* Input:

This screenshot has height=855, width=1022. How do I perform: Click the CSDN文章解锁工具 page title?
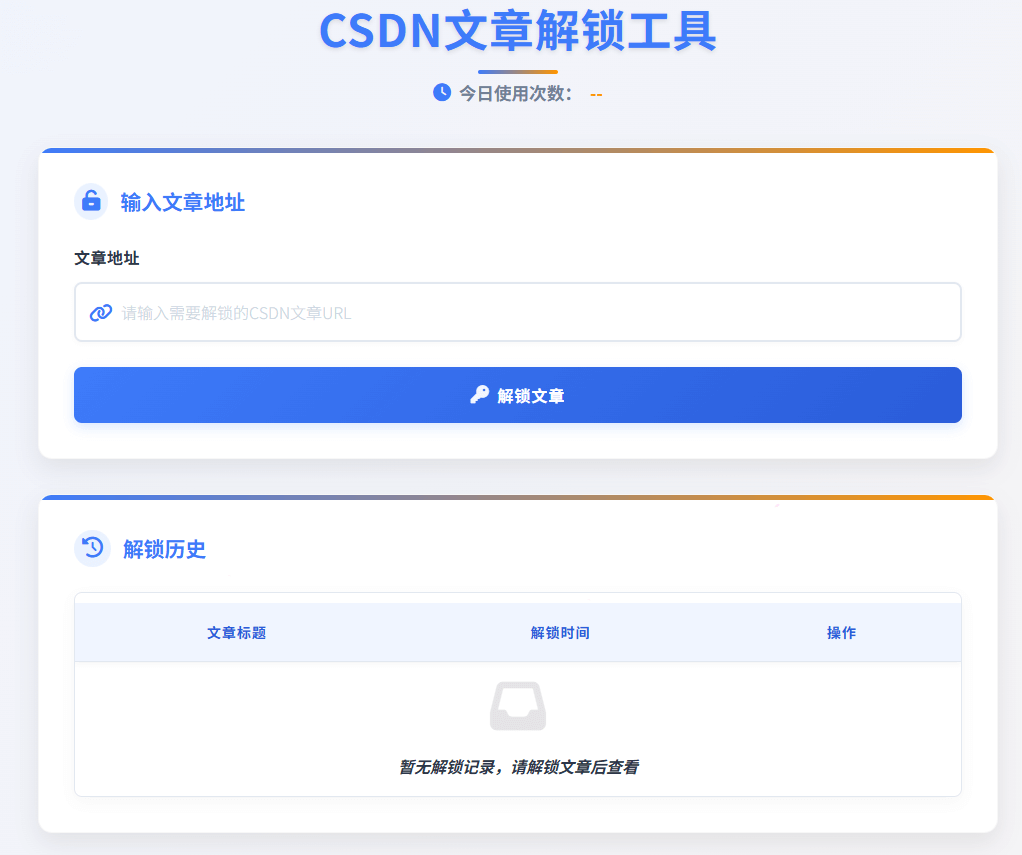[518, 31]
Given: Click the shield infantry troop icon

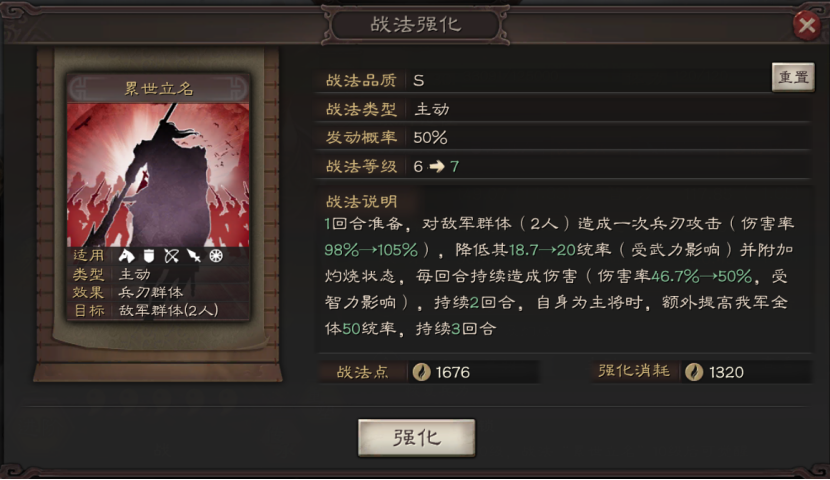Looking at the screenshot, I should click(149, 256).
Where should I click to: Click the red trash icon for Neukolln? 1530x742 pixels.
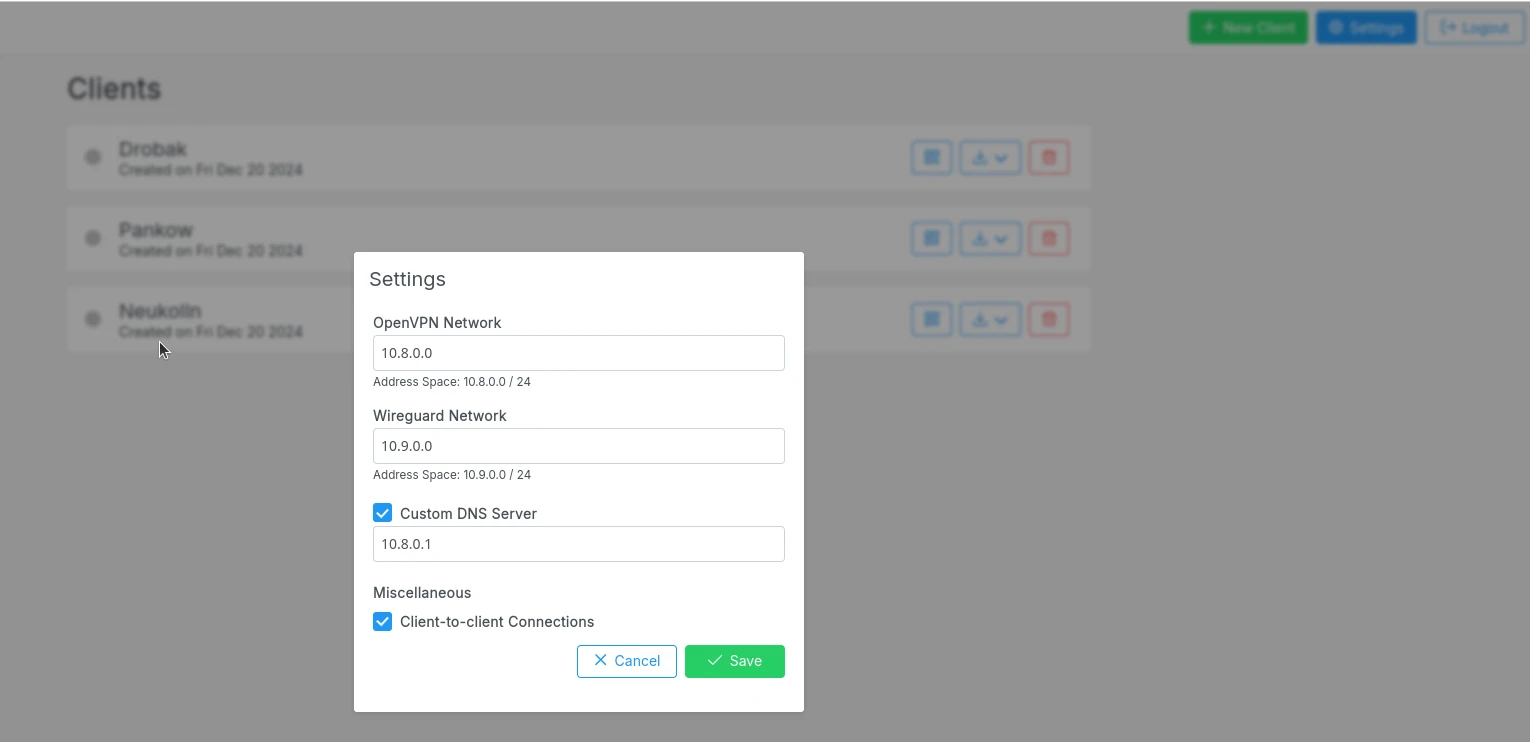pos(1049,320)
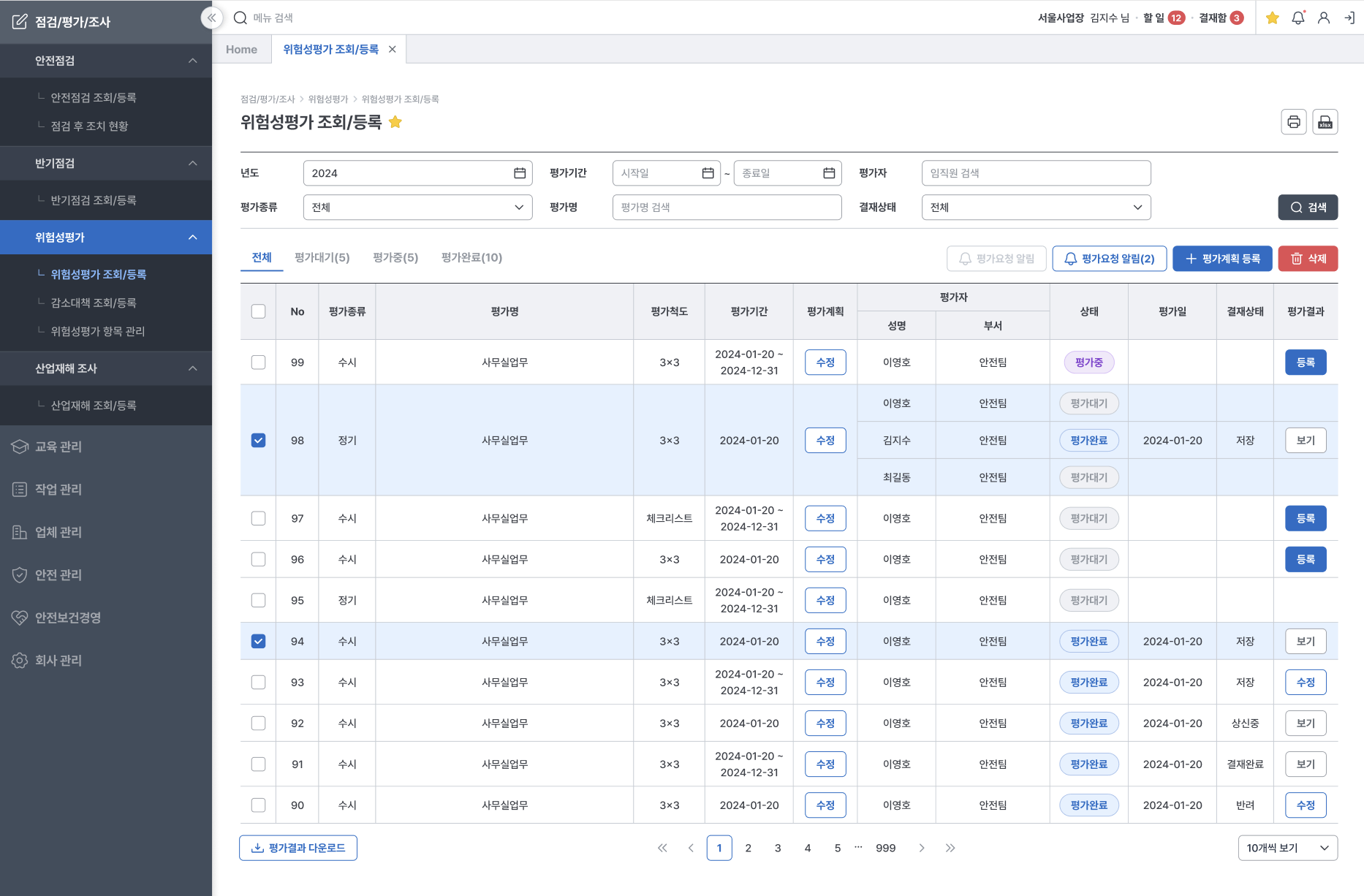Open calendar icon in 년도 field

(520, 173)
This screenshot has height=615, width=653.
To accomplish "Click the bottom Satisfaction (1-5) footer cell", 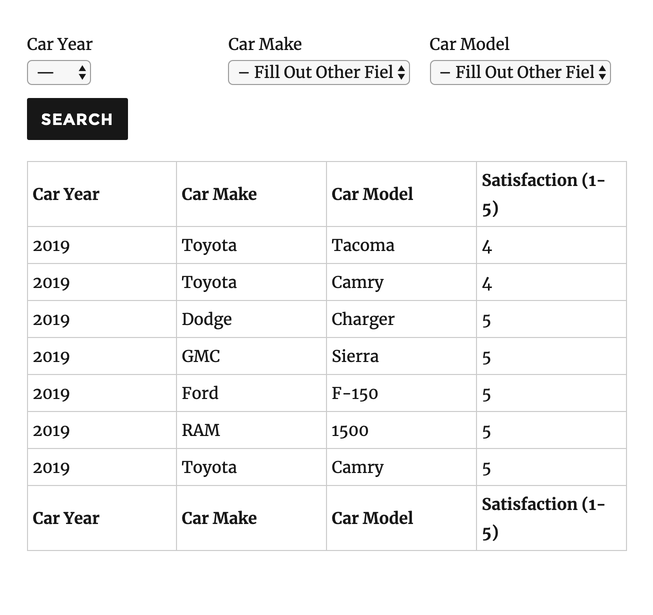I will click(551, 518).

---

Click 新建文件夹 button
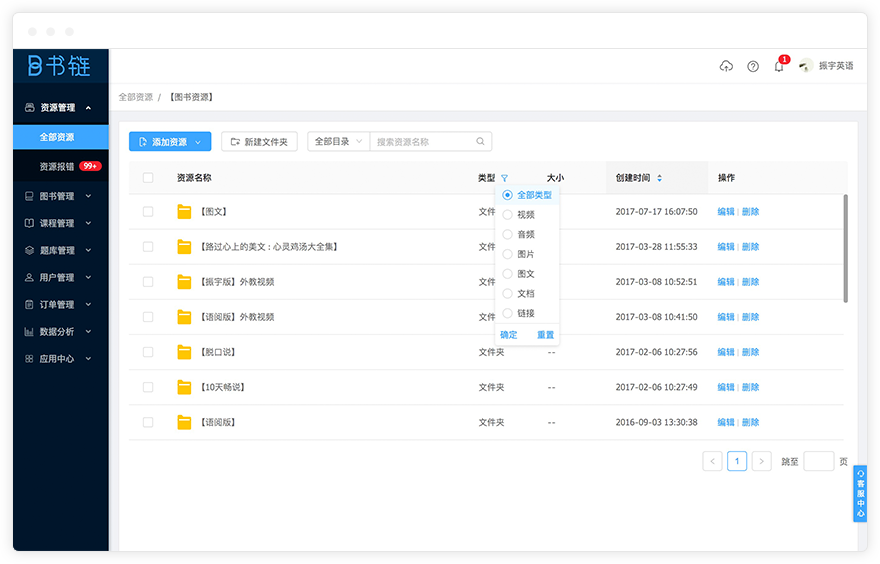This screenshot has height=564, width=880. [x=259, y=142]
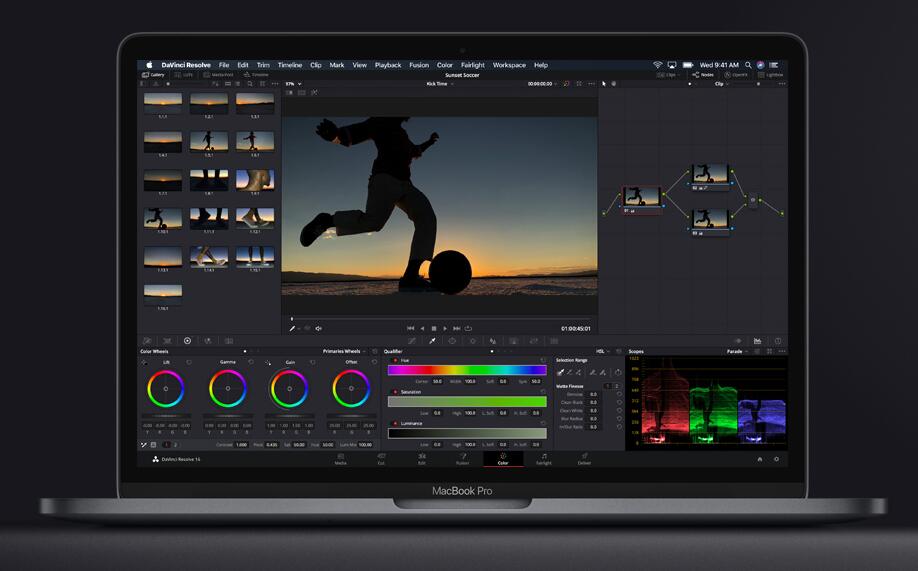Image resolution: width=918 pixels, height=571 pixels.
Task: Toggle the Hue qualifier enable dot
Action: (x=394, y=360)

* Task to carry out:
Reproduce exactly the lines above that run from the one with "This screenshot has height=855, width=1022." to the one with "This screenshot has height=615, width=653.", both included, leaving pictures out.

* Answer to this problem:
This screenshot has height=855, width=1022. How do I perform: Click the CSDN文章解锁工具 page title?
[518, 31]
Given: Click the shield infantry troop icon

Looking at the screenshot, I should click(149, 256).
Where should I click to: Click the red trash icon for Neukolln? 1530x742 pixels.
pos(1049,320)
Open calendar icon in 년도 field

(520, 173)
This screenshot has height=615, width=653.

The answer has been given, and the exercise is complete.